- _Trecho fornecido_
· · · ·

Meu ponto não é que todo mundo seja idiota e hipócrita. Meu ponto é
que nós não temos espaço em nossos cérebros para manter controle de
tanta informação, e nossa primeira prioridade é pertencer a um grupo –
isso garante companhia, apoio, sobrevivência. Não é culpa de ninguém,
mas significa que você não vai mudar a cabeça das pessoas apenas
bombardeando-as com informações.
2. Geralmente, todo mundo tem o mesmo código moral, só que o usam de forma diferente
Você se considera moralmente superior às pessoas que costumavam queimar
bruxas? Eu espero que sim – essas pessoas sequestravam homens e mulheres
inocentes e os executavam com base em uma superstição ridícula.
Mas e se, em uma surpreendente reviravolta, nós descobríssemos que as
bruxas não apenas são reais, mas que tudo dito sobre elas é verdade?
Que elas de fato têm poderes mágicos obscuros que usam para torturar e
assassinar pessoas em massa? E, uma vez que são mágicas, que a única
maneira de pará-las é matando-as? Quero dizer, você aplaudiu quando
Voldemort morreu, não?
Tá-dá! Fica claro que você não é, necessariamente, mais tolerante do
que os caçadores de bruxas – você apenas não compartilha de sua crença
em bruxas. Seu código moral pode de fato ser exatamente o mesmo do deles
– você só discorda sobre esse fato em particular. E fatos podem estar
certos ou errados, mas não podem ser morais ou imorais.
É isso que acontece em praticamente todo debate político. Ambos os
lados concordam com o princípio moral de que a tirania do governo é
ruim. Eles simplesmente discordam sobre se os ideais de um ou de outro
são um exemplo de tirania do governo.
Mas não conseguimos ver claramente essa questão moral. A fim de
preservar a narrativa “bem contra o mal”, muitas vezes as pessoas
decidem que o outro lado do debate está simplesmente mentindo sobre o
que acreditam. “Os caçadores de bruxas nem sequer pensavam que bruxas
existiam, eles só queriam uma desculpa para mutilar mulheres!”.

· · · ·

Entradas de texto e de localização de itens:

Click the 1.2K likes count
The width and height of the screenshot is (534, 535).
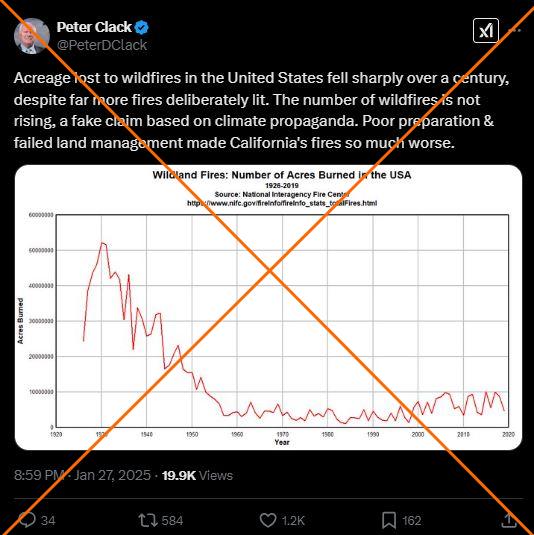293,521
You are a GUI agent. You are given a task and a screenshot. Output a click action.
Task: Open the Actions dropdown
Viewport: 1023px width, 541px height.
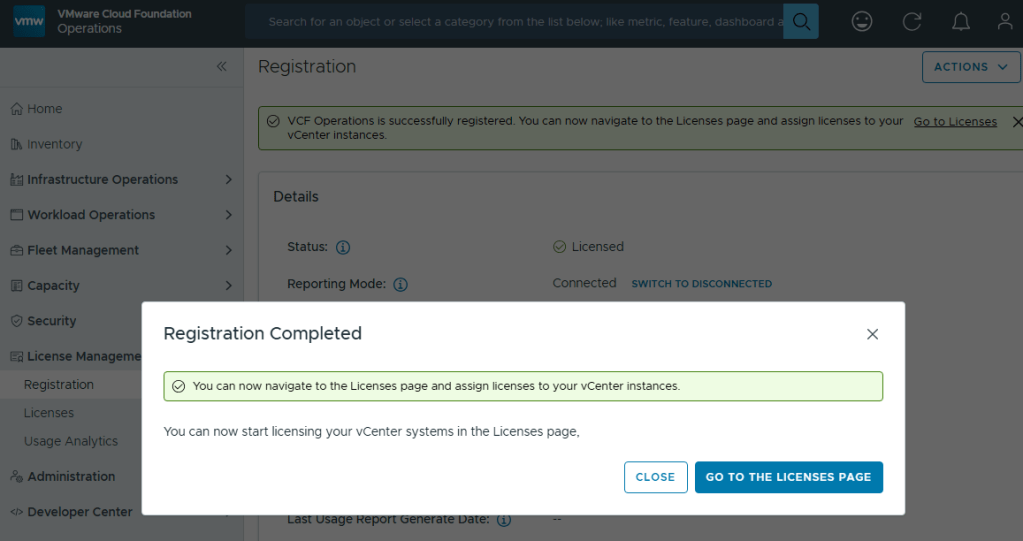point(970,67)
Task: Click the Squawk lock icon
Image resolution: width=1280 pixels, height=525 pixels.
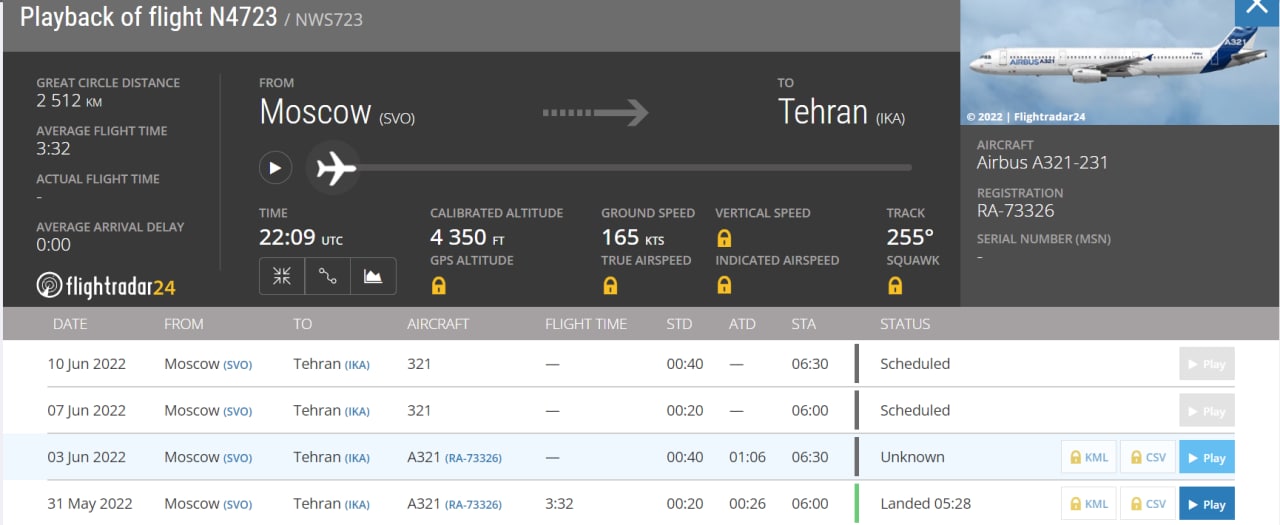Action: pos(895,286)
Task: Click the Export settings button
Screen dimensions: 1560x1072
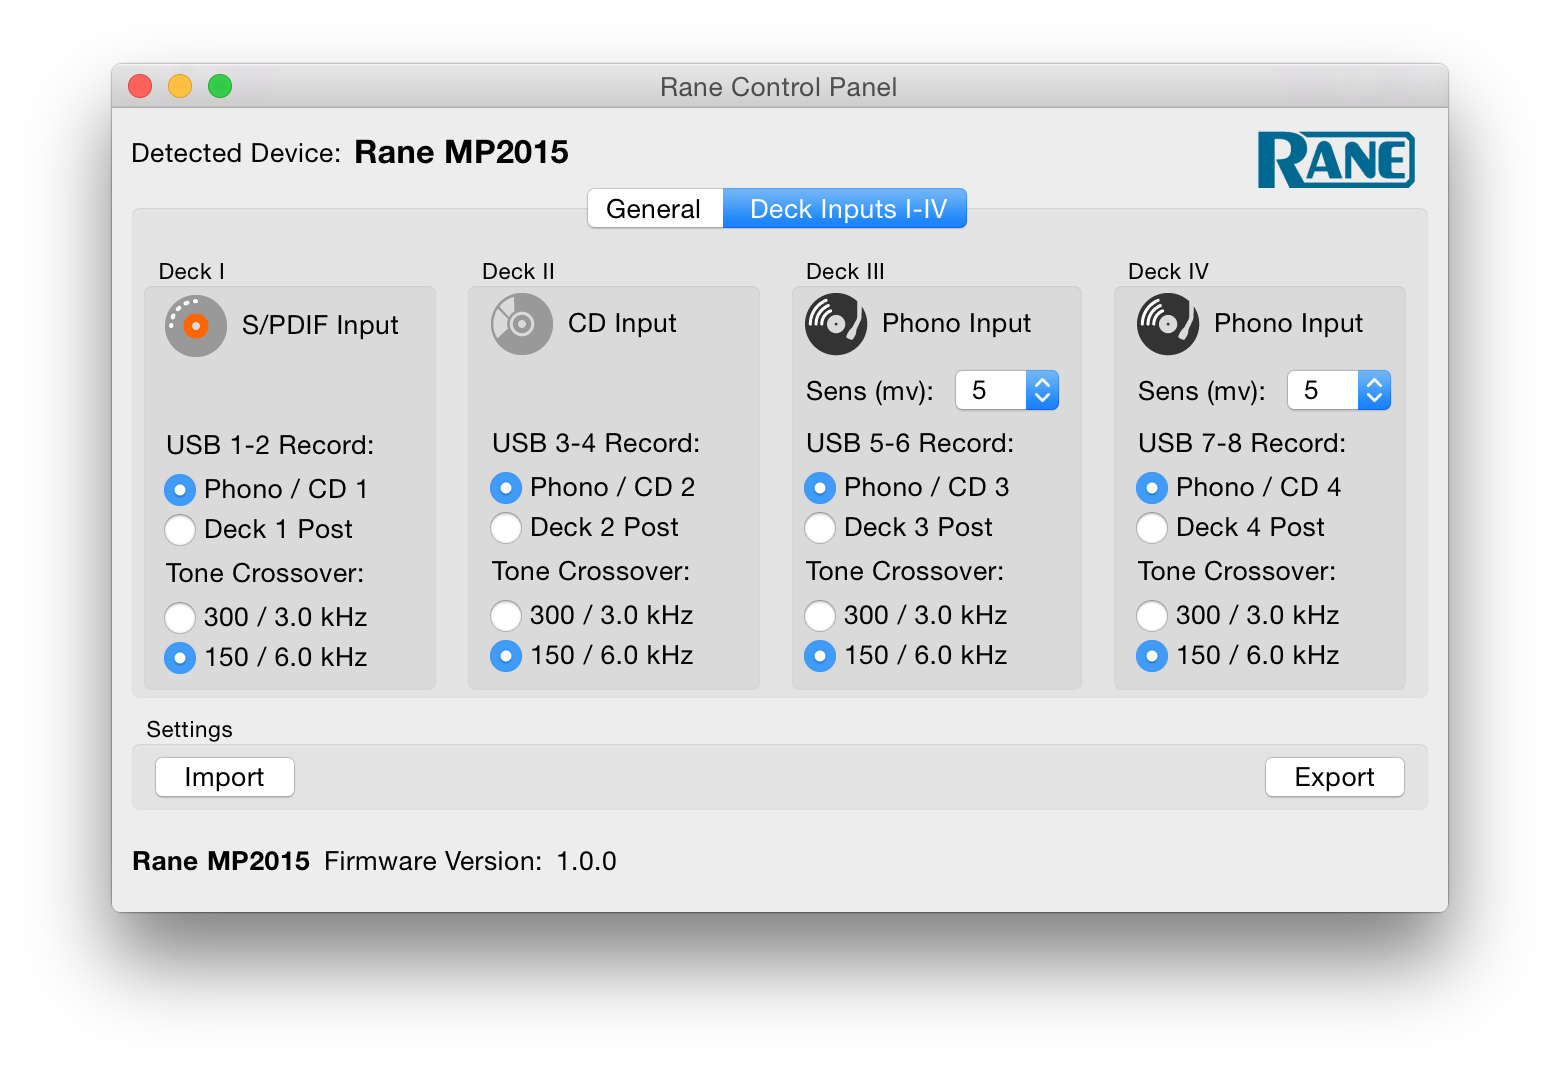Action: [1334, 777]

· · · ·

- _Exercício proposto 1_
Liste tudo o que, segundo o trecho fornecido, pertencer a um grupo garante.
- _Exercício proposto 2_
Reescreva as entradas, da linha que contém "Task: Click the Squawk lock icon" até o fim delas, trocando "Click" por "Press" e mantendo todo o resto igual. Deixe as imagens de fora.

- _Resultado do exercício 1_
companhia, apoio, sobrevivência

- _Resultado do exercício 2_
Task: Press the Squawk lock icon
Image resolution: width=1280 pixels, height=525 pixels.
Action: pos(895,286)
Task: Press the Export settings button
Screen dimensions: 1560x1072
Action: [1334, 777]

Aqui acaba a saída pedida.